» Given task
Please copy the items below verbatim, from the line containing "Open the Kerry team link" through the line containing "pos(268,64)", inclusive.

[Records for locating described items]
[BEGIN]
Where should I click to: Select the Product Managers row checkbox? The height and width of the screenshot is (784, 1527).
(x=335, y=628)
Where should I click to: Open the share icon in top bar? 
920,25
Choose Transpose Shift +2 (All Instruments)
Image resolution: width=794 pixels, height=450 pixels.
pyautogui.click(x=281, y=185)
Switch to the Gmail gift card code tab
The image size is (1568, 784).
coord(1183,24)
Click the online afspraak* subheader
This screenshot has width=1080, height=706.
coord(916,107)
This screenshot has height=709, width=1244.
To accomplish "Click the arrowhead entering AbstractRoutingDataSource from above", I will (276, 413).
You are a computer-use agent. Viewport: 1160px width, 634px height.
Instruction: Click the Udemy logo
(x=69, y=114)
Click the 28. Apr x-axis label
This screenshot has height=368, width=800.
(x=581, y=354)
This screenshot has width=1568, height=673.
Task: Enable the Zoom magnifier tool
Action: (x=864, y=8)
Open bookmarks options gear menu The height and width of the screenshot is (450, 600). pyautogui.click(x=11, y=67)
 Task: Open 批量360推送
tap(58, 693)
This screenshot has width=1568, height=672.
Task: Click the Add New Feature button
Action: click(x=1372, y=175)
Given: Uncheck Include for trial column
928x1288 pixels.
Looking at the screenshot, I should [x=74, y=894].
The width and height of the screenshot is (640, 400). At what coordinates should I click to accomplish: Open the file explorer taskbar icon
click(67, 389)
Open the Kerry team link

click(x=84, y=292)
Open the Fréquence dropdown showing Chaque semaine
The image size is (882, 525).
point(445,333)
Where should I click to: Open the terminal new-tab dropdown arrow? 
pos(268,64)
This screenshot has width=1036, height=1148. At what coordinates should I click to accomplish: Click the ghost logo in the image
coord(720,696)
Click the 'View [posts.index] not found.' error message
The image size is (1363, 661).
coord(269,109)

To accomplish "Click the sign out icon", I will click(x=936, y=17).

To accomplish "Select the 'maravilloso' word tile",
[END]
» Response to the exercise
Open the Kerry team link

click(x=84, y=292)
Open the Fréquence dropdown showing Chaque semaine
The image size is (882, 525).
point(445,333)
Where should I click to: Open the terminal new-tab dropdown arrow? 
pos(268,64)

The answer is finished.